**TASK BRIEF:**
Lines before the one containing "Accept All Cookies (551, 2552)" are not wanted. Transcribe that line and all after it exactly, to the end of the entries.

==== RECORD EXTRACTS

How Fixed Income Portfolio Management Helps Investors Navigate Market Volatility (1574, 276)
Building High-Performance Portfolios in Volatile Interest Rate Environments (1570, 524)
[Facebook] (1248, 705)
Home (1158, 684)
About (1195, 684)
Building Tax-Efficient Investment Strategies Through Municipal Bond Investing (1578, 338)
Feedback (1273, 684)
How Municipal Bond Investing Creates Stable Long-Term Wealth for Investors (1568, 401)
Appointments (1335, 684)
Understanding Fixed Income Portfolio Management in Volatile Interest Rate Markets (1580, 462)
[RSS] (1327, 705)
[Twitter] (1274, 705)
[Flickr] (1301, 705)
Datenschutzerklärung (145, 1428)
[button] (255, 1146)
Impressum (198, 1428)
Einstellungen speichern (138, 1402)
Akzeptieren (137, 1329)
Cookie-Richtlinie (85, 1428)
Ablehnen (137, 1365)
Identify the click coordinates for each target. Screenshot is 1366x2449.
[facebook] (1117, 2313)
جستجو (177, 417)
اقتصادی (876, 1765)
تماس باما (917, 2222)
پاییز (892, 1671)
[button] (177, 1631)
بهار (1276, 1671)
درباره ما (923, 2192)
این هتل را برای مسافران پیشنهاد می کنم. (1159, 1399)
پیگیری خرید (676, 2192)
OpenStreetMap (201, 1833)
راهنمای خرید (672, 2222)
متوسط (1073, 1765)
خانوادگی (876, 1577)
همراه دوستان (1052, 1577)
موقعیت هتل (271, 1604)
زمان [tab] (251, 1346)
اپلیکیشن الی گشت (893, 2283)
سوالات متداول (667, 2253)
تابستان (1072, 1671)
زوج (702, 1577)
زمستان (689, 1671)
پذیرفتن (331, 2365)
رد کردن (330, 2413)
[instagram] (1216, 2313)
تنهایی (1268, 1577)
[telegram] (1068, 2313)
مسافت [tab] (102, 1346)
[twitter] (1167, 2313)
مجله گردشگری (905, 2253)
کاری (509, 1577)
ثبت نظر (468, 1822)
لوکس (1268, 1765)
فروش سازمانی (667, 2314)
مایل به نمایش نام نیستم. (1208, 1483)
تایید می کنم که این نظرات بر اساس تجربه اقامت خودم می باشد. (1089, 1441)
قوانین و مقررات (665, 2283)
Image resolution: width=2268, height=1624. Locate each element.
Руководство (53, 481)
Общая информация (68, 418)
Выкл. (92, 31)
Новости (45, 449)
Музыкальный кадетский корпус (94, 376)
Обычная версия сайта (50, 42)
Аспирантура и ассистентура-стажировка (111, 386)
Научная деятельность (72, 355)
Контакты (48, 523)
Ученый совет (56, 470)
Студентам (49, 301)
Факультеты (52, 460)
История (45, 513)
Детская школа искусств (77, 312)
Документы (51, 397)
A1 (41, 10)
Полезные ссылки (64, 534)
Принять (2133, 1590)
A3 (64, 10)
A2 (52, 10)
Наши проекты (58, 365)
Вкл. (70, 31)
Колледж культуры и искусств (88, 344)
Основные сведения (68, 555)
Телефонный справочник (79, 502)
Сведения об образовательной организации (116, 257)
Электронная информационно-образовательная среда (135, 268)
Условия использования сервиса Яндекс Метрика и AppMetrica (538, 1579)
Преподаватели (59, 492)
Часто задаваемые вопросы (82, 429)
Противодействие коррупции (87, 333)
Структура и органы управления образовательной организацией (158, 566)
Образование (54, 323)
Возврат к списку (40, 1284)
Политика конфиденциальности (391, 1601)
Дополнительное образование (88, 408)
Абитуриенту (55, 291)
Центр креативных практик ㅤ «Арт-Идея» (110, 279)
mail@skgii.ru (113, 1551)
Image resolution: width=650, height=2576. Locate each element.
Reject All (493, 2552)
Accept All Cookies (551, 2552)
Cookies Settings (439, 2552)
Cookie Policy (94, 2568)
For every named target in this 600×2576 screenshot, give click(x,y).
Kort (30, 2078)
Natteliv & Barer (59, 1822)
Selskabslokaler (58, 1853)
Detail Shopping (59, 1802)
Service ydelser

========

**TASK RESPONSE:**
Accept All Cookies (551, 2552)
Cookies Settings (439, 2552)
Cookie Policy (94, 2568)
For every named target in this 600×2576 screenshot, give click(x,y).
Kort (30, 2078)
Natteliv & Barer (59, 1822)
Selskabslokaler (58, 1853)
Detail Shopping (59, 1802)
Service ydelser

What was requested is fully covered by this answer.